# [TASK ITEM]
Each line below that includes the word "card" is to be reported.

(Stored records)
━━━━━━
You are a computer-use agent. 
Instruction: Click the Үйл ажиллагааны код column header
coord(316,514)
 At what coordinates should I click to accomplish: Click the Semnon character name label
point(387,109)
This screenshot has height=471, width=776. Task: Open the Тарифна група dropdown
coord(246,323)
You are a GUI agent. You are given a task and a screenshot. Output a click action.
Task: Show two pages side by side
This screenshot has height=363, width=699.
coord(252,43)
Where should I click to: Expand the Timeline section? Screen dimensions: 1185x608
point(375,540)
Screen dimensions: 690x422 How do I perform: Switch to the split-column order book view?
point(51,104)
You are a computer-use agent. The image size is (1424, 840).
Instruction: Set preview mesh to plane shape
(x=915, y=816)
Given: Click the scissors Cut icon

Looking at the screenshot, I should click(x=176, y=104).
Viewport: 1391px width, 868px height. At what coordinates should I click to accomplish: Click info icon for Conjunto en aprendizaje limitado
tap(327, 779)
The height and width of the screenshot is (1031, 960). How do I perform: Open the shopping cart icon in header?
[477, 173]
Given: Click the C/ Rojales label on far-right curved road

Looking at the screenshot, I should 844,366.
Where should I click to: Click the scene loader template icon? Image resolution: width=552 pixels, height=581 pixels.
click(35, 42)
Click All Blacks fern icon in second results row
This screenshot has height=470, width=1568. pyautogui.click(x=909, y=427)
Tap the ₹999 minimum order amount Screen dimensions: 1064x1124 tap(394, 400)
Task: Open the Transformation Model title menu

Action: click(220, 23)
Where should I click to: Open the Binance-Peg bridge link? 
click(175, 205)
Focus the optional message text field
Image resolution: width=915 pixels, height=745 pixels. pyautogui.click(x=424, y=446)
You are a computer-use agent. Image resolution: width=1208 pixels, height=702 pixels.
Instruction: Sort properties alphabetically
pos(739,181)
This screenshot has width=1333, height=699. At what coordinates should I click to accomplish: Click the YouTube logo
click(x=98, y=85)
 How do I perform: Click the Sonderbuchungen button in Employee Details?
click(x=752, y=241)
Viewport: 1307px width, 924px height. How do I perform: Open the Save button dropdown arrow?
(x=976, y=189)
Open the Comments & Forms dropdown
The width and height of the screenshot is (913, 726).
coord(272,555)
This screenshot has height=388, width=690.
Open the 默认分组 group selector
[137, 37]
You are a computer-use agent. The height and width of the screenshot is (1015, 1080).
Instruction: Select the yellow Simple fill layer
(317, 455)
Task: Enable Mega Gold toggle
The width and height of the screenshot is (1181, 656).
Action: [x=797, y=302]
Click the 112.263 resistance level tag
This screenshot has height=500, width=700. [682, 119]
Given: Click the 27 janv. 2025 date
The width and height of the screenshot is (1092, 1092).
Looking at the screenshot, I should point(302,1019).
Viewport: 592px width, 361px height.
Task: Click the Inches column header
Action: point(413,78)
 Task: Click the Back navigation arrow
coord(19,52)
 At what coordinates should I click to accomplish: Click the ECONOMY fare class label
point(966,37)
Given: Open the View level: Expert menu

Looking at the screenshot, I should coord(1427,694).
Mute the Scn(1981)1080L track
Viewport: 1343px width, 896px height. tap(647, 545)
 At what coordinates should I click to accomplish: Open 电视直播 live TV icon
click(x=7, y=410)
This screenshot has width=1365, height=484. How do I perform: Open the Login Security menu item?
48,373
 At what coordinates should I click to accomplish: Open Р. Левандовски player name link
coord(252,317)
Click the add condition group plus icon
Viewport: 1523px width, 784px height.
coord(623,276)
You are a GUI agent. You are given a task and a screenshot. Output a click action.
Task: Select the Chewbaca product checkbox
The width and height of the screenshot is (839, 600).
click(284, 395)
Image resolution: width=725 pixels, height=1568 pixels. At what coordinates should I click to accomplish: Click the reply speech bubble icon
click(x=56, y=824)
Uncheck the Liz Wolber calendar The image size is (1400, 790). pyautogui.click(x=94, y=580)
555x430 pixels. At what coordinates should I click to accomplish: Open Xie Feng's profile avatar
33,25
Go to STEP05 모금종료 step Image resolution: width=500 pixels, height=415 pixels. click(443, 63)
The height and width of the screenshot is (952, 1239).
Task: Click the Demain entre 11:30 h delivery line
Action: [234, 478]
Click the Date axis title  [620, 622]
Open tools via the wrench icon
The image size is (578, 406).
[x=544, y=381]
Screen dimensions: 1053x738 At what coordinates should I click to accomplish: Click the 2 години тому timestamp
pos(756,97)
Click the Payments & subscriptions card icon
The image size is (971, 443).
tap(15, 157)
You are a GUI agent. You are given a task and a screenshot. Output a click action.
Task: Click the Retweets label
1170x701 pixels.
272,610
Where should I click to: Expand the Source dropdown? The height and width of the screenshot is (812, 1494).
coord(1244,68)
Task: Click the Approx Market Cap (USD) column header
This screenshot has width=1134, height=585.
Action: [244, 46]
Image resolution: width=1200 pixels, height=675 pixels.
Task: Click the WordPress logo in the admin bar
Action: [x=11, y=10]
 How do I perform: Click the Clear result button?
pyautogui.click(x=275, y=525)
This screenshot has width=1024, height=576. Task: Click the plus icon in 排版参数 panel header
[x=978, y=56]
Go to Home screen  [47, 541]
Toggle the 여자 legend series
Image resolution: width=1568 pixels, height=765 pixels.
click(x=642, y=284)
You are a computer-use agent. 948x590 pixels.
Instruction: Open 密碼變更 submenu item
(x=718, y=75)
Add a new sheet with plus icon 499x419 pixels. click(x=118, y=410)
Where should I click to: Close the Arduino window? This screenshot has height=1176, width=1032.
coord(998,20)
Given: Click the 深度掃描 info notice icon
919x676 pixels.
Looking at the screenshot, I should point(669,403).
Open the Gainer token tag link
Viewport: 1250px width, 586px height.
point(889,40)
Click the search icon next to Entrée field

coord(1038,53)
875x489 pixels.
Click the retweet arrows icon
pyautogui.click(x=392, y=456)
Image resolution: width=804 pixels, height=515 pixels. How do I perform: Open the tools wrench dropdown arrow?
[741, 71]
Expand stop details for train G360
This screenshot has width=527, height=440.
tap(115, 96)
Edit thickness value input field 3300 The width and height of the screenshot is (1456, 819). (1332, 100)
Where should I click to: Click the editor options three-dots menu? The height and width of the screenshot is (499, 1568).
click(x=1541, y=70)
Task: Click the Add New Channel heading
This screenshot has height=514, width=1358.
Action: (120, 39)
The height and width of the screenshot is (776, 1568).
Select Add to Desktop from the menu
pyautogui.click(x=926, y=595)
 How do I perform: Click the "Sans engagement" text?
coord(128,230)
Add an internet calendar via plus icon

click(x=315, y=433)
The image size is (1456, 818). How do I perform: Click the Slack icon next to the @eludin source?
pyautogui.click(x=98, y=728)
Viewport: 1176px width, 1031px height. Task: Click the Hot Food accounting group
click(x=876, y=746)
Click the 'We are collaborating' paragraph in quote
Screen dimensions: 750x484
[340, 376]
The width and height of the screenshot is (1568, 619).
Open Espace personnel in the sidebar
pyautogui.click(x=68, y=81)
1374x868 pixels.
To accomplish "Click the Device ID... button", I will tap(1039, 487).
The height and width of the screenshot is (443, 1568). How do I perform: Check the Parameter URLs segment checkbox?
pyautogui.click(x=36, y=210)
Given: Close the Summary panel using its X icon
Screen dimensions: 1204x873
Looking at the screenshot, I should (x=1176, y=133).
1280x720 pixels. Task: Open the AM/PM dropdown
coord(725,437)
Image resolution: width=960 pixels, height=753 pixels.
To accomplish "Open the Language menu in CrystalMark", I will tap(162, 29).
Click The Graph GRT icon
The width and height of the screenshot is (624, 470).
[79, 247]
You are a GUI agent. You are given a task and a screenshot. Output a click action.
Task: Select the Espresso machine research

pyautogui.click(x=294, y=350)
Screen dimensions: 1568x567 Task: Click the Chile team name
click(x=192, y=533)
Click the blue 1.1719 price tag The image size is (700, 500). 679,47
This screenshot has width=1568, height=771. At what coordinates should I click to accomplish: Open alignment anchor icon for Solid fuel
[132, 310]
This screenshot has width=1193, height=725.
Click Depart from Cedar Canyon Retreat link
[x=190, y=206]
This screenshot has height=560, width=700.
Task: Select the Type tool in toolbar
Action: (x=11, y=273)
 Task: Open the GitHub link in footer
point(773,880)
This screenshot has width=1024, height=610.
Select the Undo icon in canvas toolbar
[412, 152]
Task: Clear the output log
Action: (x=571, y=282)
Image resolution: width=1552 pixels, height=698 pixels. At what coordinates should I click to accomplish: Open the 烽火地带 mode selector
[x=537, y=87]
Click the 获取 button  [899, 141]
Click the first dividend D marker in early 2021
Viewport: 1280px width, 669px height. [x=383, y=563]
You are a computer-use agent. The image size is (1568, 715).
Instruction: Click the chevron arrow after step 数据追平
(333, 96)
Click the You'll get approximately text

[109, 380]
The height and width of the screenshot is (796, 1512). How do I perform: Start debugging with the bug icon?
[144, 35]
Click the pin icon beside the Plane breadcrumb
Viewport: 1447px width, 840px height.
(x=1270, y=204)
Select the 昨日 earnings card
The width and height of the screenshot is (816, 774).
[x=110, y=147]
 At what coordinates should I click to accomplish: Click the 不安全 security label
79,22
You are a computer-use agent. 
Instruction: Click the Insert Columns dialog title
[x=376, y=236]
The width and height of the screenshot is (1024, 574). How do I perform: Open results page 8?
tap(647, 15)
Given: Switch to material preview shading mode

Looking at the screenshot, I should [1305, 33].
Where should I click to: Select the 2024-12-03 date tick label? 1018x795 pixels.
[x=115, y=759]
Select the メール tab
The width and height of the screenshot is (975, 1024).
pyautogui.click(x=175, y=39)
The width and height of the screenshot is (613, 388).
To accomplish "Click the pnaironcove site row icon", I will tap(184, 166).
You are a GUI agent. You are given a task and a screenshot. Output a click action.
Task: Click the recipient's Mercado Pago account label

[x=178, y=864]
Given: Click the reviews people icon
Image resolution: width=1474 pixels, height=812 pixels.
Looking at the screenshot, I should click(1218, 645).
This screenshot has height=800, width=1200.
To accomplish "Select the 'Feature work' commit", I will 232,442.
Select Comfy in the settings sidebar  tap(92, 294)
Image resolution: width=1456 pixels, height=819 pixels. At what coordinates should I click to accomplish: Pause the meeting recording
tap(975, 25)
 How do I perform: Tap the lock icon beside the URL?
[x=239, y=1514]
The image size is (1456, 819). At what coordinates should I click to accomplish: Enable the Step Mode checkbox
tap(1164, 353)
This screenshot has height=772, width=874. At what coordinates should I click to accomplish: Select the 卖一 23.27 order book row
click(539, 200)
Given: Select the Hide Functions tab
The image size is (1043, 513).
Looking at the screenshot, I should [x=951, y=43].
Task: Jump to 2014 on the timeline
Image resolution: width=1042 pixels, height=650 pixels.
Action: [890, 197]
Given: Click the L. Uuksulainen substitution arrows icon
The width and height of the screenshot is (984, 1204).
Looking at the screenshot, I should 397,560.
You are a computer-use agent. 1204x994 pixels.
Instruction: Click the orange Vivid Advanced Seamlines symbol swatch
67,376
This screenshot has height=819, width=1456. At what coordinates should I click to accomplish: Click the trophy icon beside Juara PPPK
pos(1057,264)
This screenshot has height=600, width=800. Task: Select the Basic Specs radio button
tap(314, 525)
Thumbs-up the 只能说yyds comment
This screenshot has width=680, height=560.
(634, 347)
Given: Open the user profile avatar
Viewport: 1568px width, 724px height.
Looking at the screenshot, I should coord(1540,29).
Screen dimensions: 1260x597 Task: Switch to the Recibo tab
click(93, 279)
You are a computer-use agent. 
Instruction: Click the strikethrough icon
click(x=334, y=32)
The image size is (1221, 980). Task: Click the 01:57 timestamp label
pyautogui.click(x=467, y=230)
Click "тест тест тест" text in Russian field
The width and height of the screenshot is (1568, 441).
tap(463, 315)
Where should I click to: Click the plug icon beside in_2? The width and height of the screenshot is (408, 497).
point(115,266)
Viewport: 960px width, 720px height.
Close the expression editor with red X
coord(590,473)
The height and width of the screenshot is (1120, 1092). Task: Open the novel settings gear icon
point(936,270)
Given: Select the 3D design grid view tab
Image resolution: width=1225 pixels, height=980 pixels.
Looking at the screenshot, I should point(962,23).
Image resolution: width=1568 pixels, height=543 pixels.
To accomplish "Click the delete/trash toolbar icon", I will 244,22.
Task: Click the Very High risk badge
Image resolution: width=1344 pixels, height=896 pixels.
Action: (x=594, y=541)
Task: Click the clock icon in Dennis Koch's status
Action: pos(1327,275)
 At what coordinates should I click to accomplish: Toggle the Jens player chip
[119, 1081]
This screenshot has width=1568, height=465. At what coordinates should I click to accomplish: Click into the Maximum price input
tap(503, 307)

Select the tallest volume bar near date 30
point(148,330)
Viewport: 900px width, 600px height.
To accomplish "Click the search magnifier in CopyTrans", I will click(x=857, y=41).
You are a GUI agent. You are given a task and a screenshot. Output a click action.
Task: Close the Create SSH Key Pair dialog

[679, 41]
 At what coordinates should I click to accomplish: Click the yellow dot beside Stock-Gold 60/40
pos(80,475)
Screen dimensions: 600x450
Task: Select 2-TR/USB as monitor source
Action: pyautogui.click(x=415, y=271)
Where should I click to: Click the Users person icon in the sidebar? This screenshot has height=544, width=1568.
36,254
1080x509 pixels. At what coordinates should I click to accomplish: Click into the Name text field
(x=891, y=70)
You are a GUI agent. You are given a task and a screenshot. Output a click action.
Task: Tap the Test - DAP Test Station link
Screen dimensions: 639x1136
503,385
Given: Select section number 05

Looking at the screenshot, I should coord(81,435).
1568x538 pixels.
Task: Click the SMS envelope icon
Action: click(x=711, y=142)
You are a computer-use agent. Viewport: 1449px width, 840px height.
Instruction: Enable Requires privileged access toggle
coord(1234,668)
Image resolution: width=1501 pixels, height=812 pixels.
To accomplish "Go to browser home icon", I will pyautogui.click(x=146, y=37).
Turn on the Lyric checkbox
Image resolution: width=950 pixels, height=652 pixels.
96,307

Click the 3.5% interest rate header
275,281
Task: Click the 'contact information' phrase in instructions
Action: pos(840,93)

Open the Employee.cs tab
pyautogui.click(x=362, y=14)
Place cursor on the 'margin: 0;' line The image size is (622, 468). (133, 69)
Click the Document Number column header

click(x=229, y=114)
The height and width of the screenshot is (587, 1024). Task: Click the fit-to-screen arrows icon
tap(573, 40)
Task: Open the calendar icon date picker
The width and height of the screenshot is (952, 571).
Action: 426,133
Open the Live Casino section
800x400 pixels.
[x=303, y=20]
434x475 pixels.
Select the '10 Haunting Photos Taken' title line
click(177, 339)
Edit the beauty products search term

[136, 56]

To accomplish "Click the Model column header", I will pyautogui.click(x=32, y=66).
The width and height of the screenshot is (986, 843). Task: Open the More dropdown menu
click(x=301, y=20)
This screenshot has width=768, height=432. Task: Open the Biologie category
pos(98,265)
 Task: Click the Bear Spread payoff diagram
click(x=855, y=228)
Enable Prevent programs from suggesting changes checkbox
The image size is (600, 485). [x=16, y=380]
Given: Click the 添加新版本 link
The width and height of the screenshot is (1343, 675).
━━━━━━
# [WRITTEN SOLUTION]
Click the Payments & subscriptions card icon
Select the 昨日 earnings card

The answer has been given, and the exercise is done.